TASK> Give back every record below, character for character.

(Data records)
━━━━━━━━━━━━━━━━━━━━

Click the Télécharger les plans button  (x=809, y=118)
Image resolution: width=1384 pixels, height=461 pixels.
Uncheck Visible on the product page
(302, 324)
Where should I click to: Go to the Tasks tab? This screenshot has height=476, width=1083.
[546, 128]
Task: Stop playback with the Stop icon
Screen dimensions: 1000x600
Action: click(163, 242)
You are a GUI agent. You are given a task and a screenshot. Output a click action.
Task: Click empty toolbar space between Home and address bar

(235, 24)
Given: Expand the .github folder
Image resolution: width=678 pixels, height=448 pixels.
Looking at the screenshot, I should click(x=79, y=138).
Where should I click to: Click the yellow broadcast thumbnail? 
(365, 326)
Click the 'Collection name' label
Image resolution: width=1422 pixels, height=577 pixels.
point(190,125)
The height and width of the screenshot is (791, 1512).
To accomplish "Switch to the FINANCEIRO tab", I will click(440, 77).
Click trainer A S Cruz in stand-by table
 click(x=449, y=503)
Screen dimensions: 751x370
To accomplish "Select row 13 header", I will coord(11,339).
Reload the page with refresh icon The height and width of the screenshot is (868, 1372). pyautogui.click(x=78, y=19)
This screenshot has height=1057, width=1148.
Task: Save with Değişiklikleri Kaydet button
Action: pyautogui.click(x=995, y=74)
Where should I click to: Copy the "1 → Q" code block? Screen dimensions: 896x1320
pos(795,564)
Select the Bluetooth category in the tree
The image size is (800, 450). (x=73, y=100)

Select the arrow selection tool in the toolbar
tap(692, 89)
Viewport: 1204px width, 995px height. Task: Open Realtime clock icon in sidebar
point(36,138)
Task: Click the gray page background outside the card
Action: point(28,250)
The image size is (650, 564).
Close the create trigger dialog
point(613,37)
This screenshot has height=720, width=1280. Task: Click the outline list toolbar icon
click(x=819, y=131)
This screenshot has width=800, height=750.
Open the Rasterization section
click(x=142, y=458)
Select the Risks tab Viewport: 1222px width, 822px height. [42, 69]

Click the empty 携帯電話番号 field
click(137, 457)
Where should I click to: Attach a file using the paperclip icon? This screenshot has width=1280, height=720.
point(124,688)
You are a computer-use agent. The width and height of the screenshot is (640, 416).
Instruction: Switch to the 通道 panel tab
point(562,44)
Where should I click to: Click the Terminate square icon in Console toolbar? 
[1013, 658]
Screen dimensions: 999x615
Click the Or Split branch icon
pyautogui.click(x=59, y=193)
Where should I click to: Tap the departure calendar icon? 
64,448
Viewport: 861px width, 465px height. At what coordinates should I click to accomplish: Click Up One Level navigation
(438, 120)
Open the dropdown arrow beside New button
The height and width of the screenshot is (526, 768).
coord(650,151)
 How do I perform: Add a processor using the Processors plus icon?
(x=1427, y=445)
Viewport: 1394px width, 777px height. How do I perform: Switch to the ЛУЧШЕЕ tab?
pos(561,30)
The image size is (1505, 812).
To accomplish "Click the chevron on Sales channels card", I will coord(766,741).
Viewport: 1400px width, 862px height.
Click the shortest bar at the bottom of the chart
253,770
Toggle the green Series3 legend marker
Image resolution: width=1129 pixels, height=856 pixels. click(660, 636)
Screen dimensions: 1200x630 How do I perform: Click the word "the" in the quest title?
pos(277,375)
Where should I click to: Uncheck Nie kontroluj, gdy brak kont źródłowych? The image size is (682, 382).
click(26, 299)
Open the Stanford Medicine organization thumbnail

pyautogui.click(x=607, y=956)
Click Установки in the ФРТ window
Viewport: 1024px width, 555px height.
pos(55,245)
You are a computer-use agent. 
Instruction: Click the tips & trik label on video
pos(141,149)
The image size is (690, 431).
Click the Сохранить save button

━━━━━━━━━━━━━━━━━━━━

REPLY>
Click the Télécharger les plans button  (x=809, y=118)
Image resolution: width=1384 pixels, height=461 pixels.
Uncheck Visible on the product page
(302, 324)
Where should I click to: Go to the Tasks tab? This screenshot has height=476, width=1083.
[546, 128]
Task: Stop playback with the Stop icon
Screen dimensions: 1000x600
Action: click(163, 242)
You are a GUI agent. You are given a task and a screenshot. Output a click action.
Task: Click empty toolbar space between Home and address bar

(235, 24)
Given: Expand the .github folder
Image resolution: width=678 pixels, height=448 pixels.
Looking at the screenshot, I should click(x=79, y=138).
Where should I click to: Click the yellow broadcast thumbnail? 
(365, 326)
Click the 'Collection name' label
Image resolution: width=1422 pixels, height=577 pixels.
point(190,125)
The height and width of the screenshot is (791, 1512).
To accomplish "Switch to the FINANCEIRO tab", I will click(440, 77).
Click trainer A S Cruz in stand-by table
 click(x=449, y=503)
Screen dimensions: 751x370
To accomplish "Select row 13 header", I will coord(11,339).
Reload the page with refresh icon The height and width of the screenshot is (868, 1372). pyautogui.click(x=78, y=19)
This screenshot has height=1057, width=1148.
Task: Save with Değişiklikleri Kaydet button
Action: pyautogui.click(x=995, y=74)
Where should I click to: Copy the "1 → Q" code block? Screen dimensions: 896x1320
pos(795,564)
Select the Bluetooth category in the tree
The image size is (800, 450). (x=73, y=100)

Select the arrow selection tool in the toolbar
tap(692, 89)
Viewport: 1204px width, 995px height. Task: Open Realtime clock icon in sidebar
point(36,138)
Task: Click the gray page background outside the card
Action: point(28,250)
The image size is (650, 564).
Close the create trigger dialog
point(613,37)
This screenshot has height=720, width=1280. Task: Click the outline list toolbar icon
click(x=819, y=131)
This screenshot has width=800, height=750.
Open the Rasterization section
click(x=142, y=458)
Select the Risks tab Viewport: 1222px width, 822px height. [42, 69]

Click the empty 携帯電話番号 field
click(137, 457)
Where should I click to: Attach a file using the paperclip icon? This screenshot has width=1280, height=720.
point(124,688)
You are a computer-use agent. The width and height of the screenshot is (640, 416).
Instruction: Switch to the 通道 panel tab
point(562,44)
Where should I click to: Click the Terminate square icon in Console toolbar? 
[1013, 658]
Screen dimensions: 999x615
Click the Or Split branch icon
pyautogui.click(x=59, y=193)
Where should I click to: Tap the departure calendar icon? 
64,448
Viewport: 861px width, 465px height. At what coordinates should I click to accomplish: Click Up One Level navigation
(438, 120)
Open the dropdown arrow beside New button
The height and width of the screenshot is (526, 768).
coord(650,151)
 How do I perform: Add a processor using the Processors plus icon?
(x=1427, y=445)
Viewport: 1394px width, 777px height. How do I perform: Switch to the ЛУЧШЕЕ tab?
pos(561,30)
The image size is (1505, 812).
To accomplish "Click the chevron on Sales channels card", I will coord(766,741).
Viewport: 1400px width, 862px height.
Click the shortest bar at the bottom of the chart
253,770
Toggle the green Series3 legend marker
Image resolution: width=1129 pixels, height=856 pixels. click(660, 636)
Screen dimensions: 1200x630 How do I perform: Click the word "the" in the quest title?
pos(277,375)
Where should I click to: Uncheck Nie kontroluj, gdy brak kont źródłowych? The image size is (682, 382).
click(26, 299)
Open the Stanford Medicine organization thumbnail

pyautogui.click(x=607, y=956)
Click Установки in the ФРТ window
Viewport: 1024px width, 555px height.
pos(55,245)
You are a computer-use agent. 
Instruction: Click the tips & trik label on video
pos(141,149)
The image size is (690, 431).
Click the Сохранить save button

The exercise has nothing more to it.